EXERCISE BRIEF:
Could you filter the records below and return each line that holds "agent"?

Stored records:

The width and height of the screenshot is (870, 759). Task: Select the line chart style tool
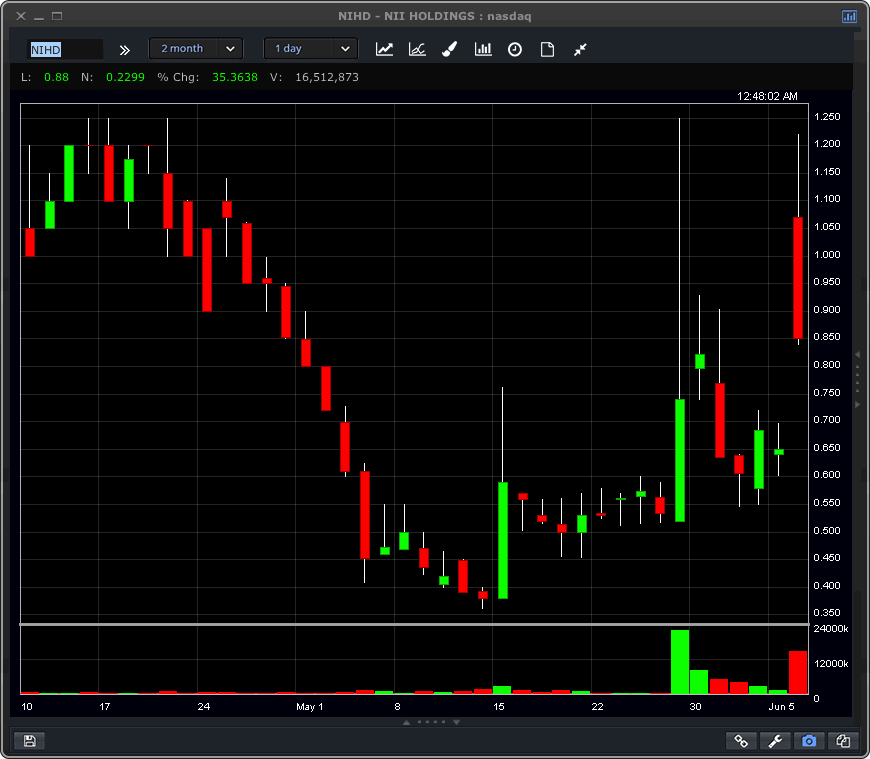click(x=384, y=49)
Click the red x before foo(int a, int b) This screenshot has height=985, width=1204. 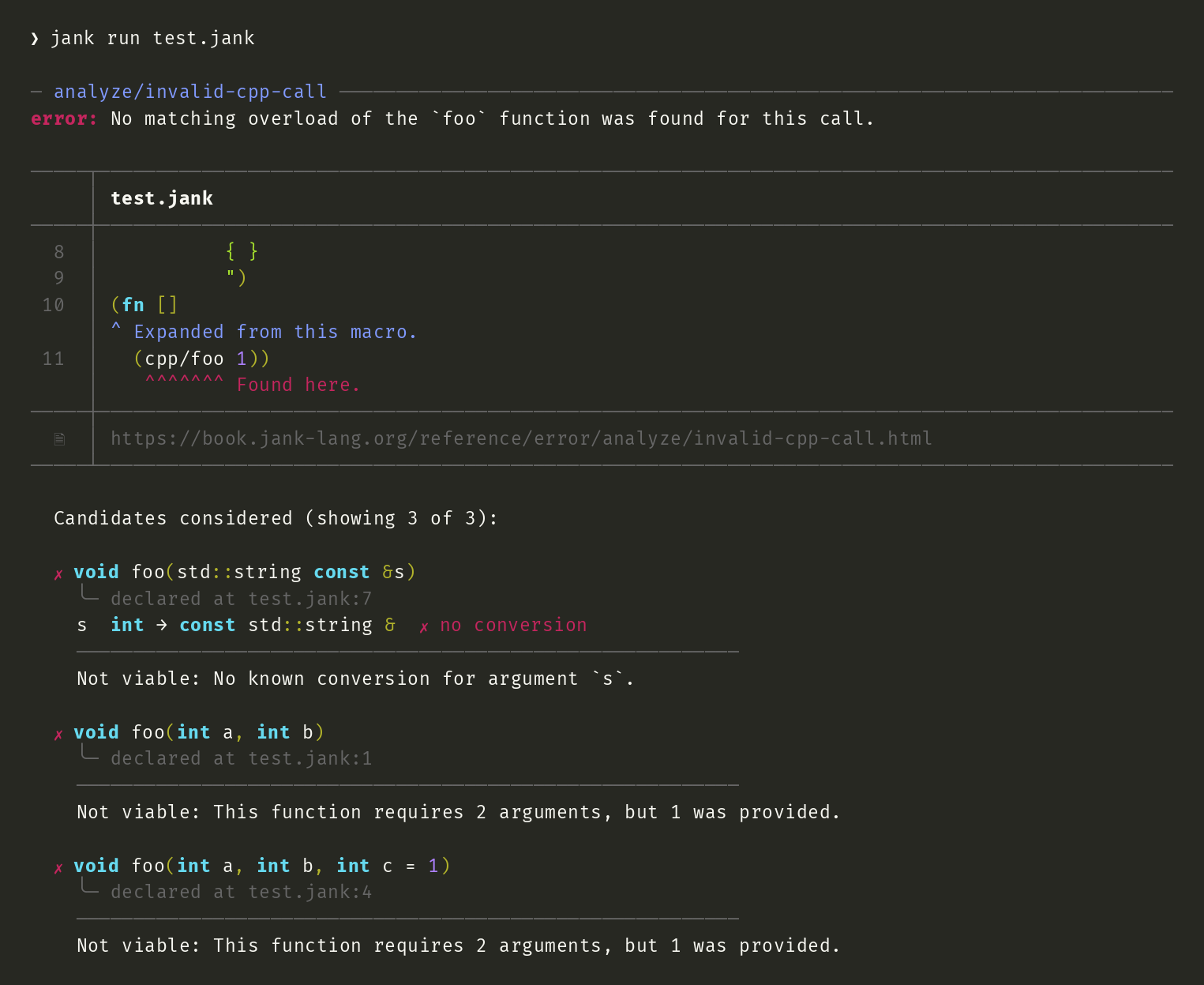(x=58, y=735)

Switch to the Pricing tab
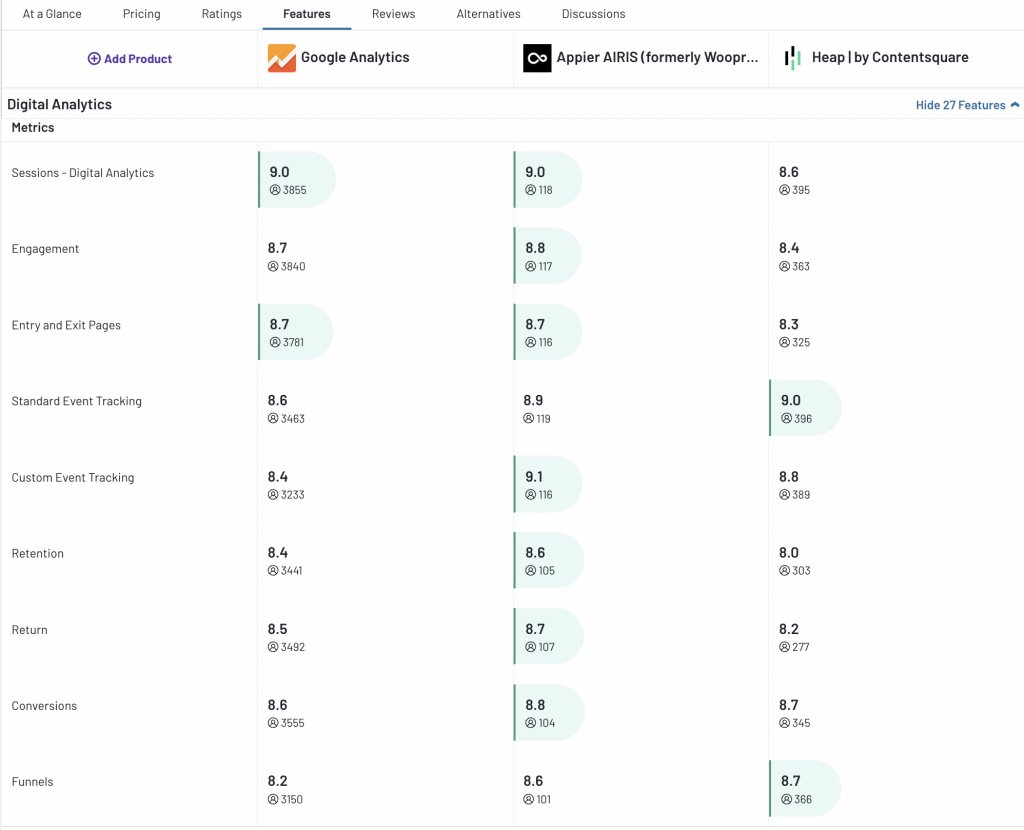tap(141, 13)
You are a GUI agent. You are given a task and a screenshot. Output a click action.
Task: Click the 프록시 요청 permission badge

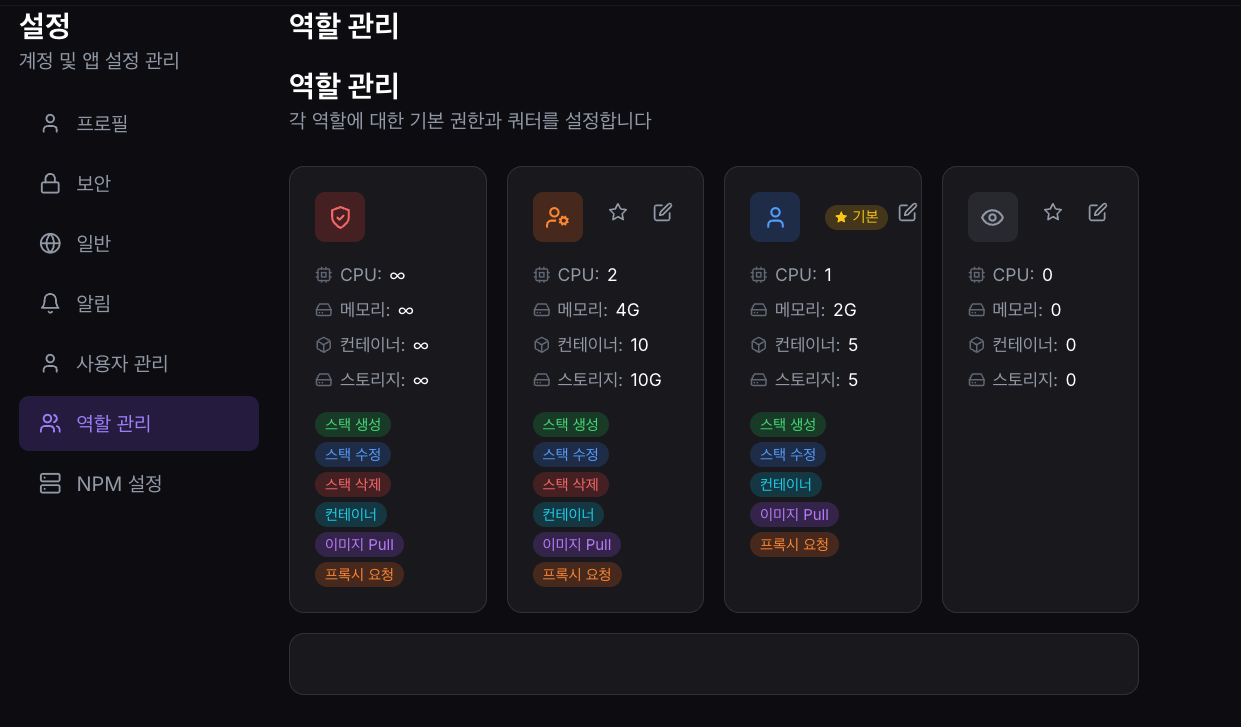click(359, 574)
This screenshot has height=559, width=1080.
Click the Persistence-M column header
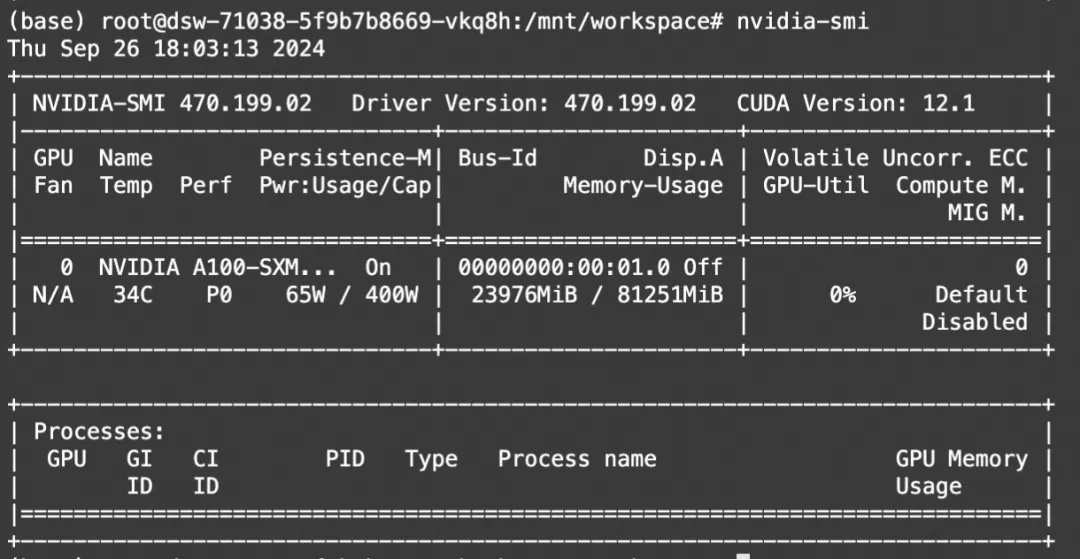pyautogui.click(x=344, y=158)
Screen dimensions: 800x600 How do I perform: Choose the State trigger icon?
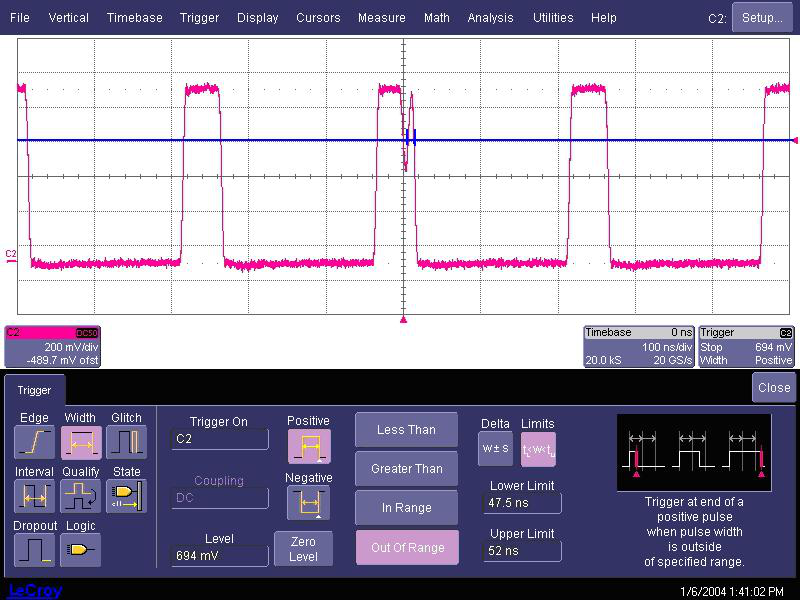pos(126,496)
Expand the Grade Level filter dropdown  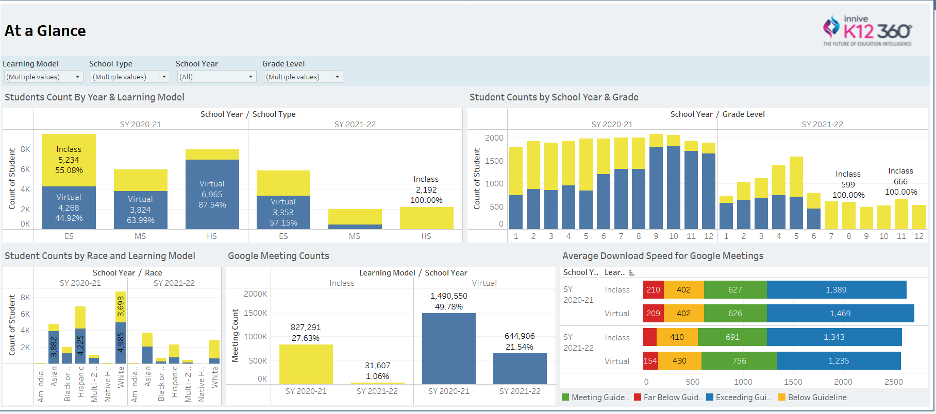338,76
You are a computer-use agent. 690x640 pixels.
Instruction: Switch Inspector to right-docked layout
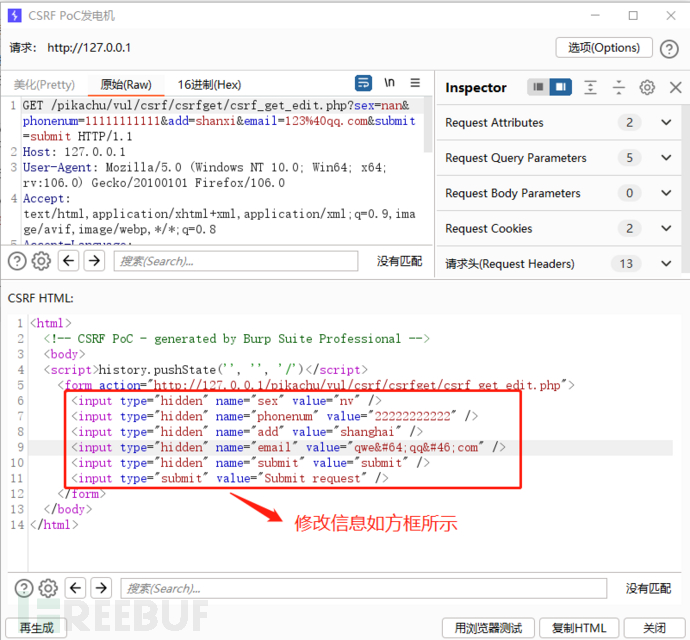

RESPONSE TO THE EXERCISE:
You are a GUI agent. You are given a task and a screenshot. Output a click action.
You are a computer-use agent. 690x640 pixels.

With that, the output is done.